Reproduce the entries word for word but drop every picture.

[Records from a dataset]
-- Opening Marker --

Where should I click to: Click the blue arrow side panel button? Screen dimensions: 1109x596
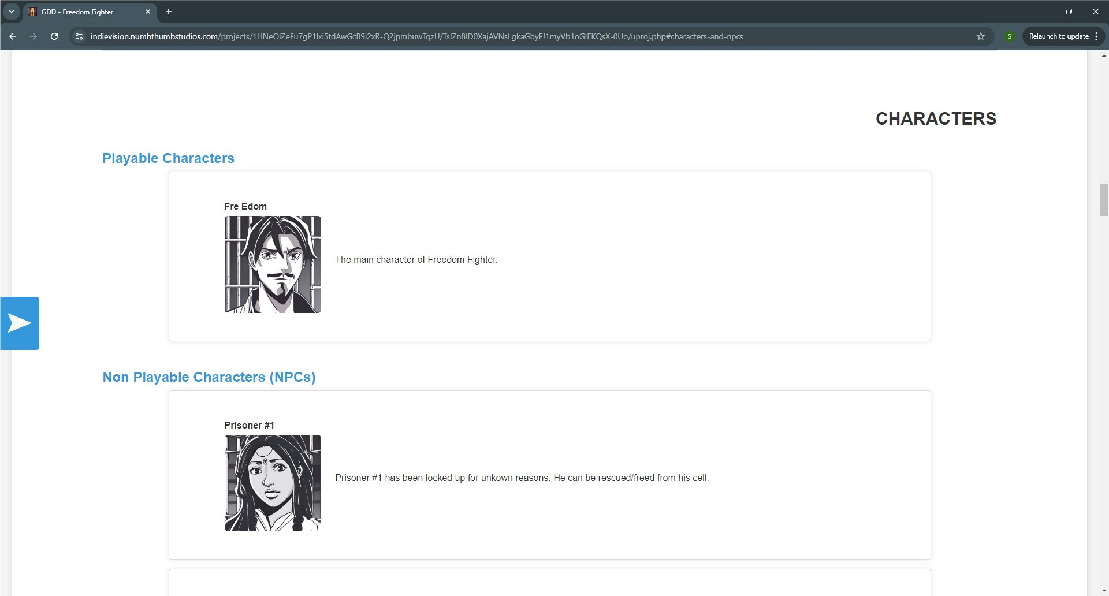click(x=20, y=323)
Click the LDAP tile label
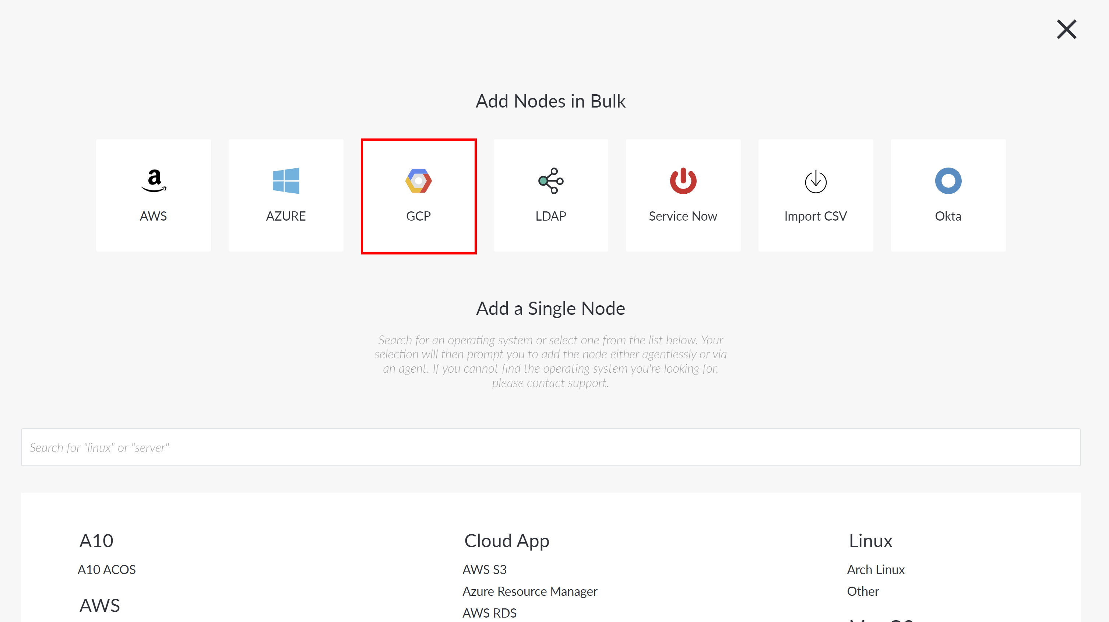The image size is (1109, 622). pos(551,216)
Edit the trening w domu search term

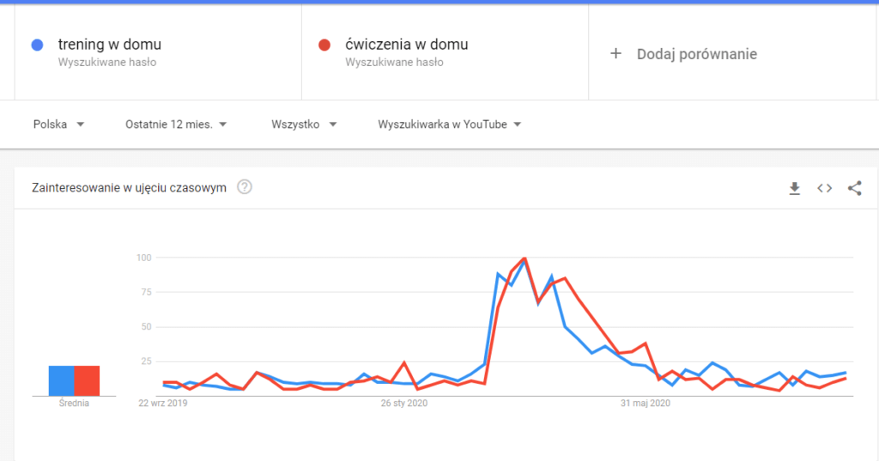coord(109,45)
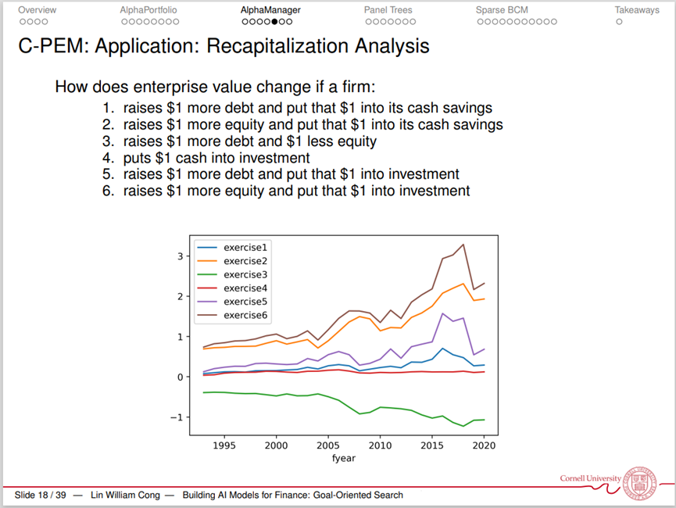The width and height of the screenshot is (676, 508).
Task: Jump to the Overview section
Action: tap(37, 10)
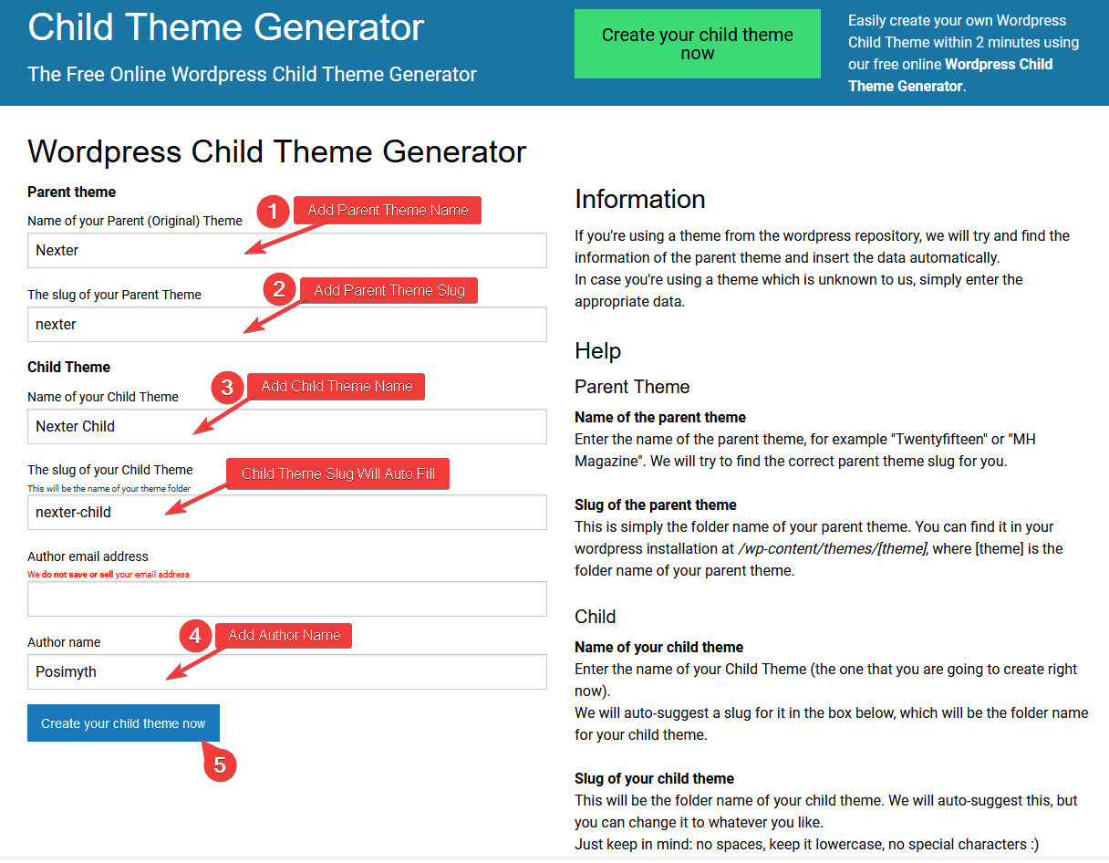1109x863 pixels.
Task: Click the green 'Create your child theme now' button
Action: [697, 43]
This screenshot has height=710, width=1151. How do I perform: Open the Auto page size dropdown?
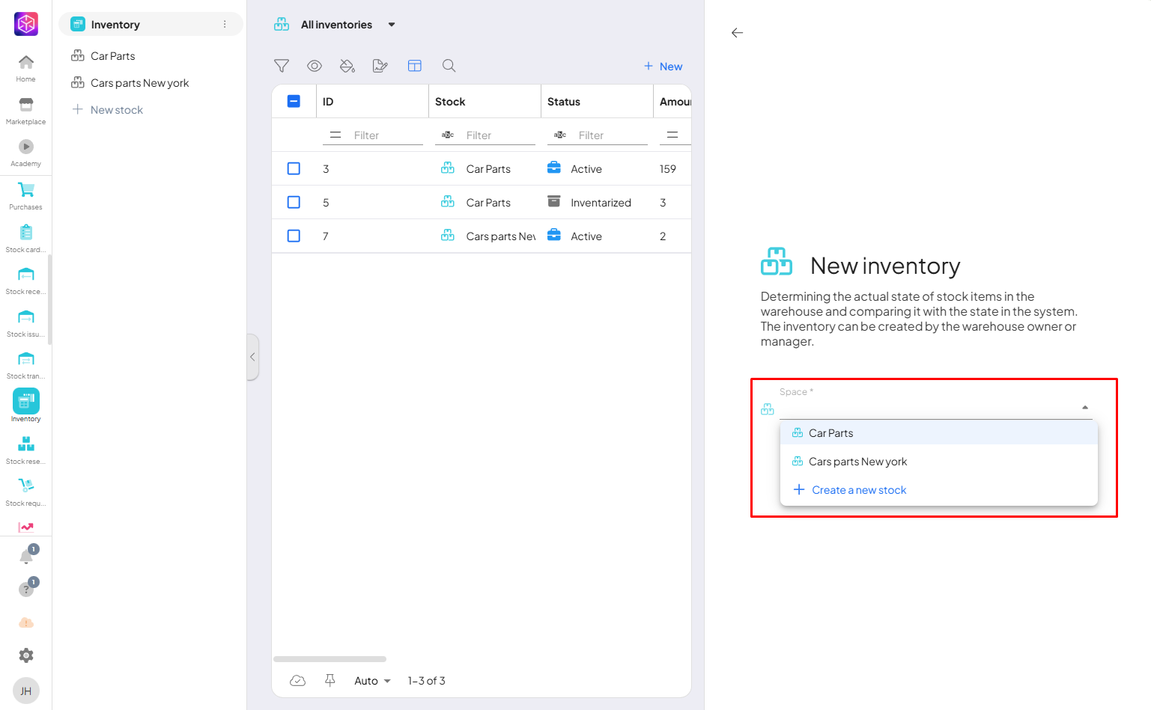[x=372, y=681]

-- Closing Marker --

SOLUTION TO THIS PROBLEM
Where should I click to: Click the blue arrow side panel button? Screen dimensions: 1109x596
click(x=20, y=323)
Click the LDAP tile label
The image size is (1109, 622). pos(551,216)
Edit the trening w domu search term

coord(109,45)
The width and height of the screenshot is (676, 508).
Task: Jump to the Overview section
Action: tap(37, 10)
1109x863 pixels.
Task: Click the green 'Create your child theme now' button
Action: [697, 43]
This screenshot has height=710, width=1151. How do I perform: Open the Auto page size dropdown?
[x=372, y=681]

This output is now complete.